前言

最近Text-To-Image是一个很火的话题，甚至更进一步的Text-To-Video话题度也在不断上升。最近看到一个开源项目FlagAI，是目前我觉着效果比较好的项目之一。安装操作简单，支持中英文，这就很nice。

项目开源地址：github地址

下面是我用项目demo跑出的效果，大家可以看一下。

输入的文本：

Anime portrait of natalie portman as an anime girl by stanley artgerm lau, wlop, rossdraws, james jean, andrei riabovitchev, marc simonetti, and sakimichan, trending on artstation

翻译一下，乱七八糟的人名，动漫肖像女孩，大概是这样。

项目结构

在ReadMe中，作者不但提供了快速上手的可以使用的中英文预训练模型。

还有分词器、预测器的操作说明。

我先打开作者给我们的样例代码。

使用的方式很简单，生成图片的方法为：predictor.predict_generate_images，代码看上去十分简单移动。作者给出的安装说明如下：

OK，我把样例代码改一下，改成可页面交互方式，方便使用。

页面交互调整

代码如下：

import torch
from flagai.auto_model.auto_loader import AutoLoader
from flagai.model.predictor.predictor import Predictor
from PIL import Image
import gradio as gr
import os
import shutil

# Initialize
device = torch.device("cuda" if torch.cuda.is_available() else "cpu")

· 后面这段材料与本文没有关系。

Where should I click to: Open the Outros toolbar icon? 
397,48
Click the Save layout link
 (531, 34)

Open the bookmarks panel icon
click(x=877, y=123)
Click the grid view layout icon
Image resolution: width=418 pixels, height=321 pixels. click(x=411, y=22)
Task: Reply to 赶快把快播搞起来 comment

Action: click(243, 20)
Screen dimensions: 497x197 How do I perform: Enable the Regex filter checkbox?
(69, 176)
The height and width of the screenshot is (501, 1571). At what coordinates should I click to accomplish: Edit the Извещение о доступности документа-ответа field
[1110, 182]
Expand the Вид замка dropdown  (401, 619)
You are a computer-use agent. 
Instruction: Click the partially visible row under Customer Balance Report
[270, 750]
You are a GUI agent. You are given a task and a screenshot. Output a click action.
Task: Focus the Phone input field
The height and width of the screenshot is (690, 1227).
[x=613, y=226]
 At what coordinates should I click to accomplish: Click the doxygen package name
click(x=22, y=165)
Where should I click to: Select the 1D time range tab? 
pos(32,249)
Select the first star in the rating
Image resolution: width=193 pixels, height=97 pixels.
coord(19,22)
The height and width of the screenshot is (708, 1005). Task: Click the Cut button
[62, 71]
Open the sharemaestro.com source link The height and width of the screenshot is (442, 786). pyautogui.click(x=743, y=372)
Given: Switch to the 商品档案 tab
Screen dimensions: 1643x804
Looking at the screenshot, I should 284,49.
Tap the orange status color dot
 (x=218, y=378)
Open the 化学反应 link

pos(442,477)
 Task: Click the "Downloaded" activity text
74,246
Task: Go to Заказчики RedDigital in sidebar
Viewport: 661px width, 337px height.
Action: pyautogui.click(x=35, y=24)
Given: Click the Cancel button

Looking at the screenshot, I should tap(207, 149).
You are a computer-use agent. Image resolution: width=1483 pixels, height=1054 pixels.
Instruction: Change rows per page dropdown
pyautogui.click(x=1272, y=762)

loader = AutoLoader(task_name="text2img",  # contrastive learning
                    model_name="AltDiffusion",
                    model_dir="./checkpoints")

model = loader.get_model()
model.eval()
model.to(device)
predictor = Predictor(model)


def handle(text: str):
    if not os.path.isdir("./AltDiffusionOutputs"):
        os.mkdir("./AltDiffusionOutputs")
    else:
        shutil.rmtree("./AltDiffusionOutputs")
    predictor.predict_generate_images(text)
    imgs = []
    for s in os.listdir("./AltDiffusionOutputs/samples"):
        imgs.append(Image.open(os.path.join("./AltDiffusionOutputs/samples", s)))
    return imgs


if __name__ == '__main__':
    demo = gr.Interface(fn=handle, inputs=gr.Text(),
                        outputs=[gr.Image(type="pil"), gr.Image(type="pil"),
                                 gr.Image(type="pil"), gr.Image(type="pil")])
    demo.launch(server_name="0.0.0.0", server_port=12003)

除了项目要求的安装内容，需要额外安装gradio。

安装命令如下：

pip install gradio -i https://pypi.douban.com/simple

第一次执行会在当前目录下创建checkpoints文件夹，下载预训练模型，耗时比较久。

第二次执行后结果如下

******************** text2img altdiffusion
LatentDiffusion: Running in eps-prediction mode
DiffusionWrapper has 859.52 M params.
making attention of type 'vanilla' with 512 in_channels
Working with z of shape (1, 4, 64, 64) = 16384 dimensions.
making attention of type 'vanilla' with 512 in_channels
******************** txt_img_matching altclip-xlmr-l
model files:['config.json', 'pytorch_model.bin', 'tokenizer.json', 'tokenizer_config.json', 'preprocessor_config.json', 'special_tokens_map.json']
./checkpoints/AltCLIP-XLMR-L
Global Step: 143310
Running on local URL: http://0.0.0.0:12003

To create a public link, set `share=True` in `launch()`.

通过浏览器打开页面：http://localhost:12003

输入需要生成图片的文字，然后点击submit。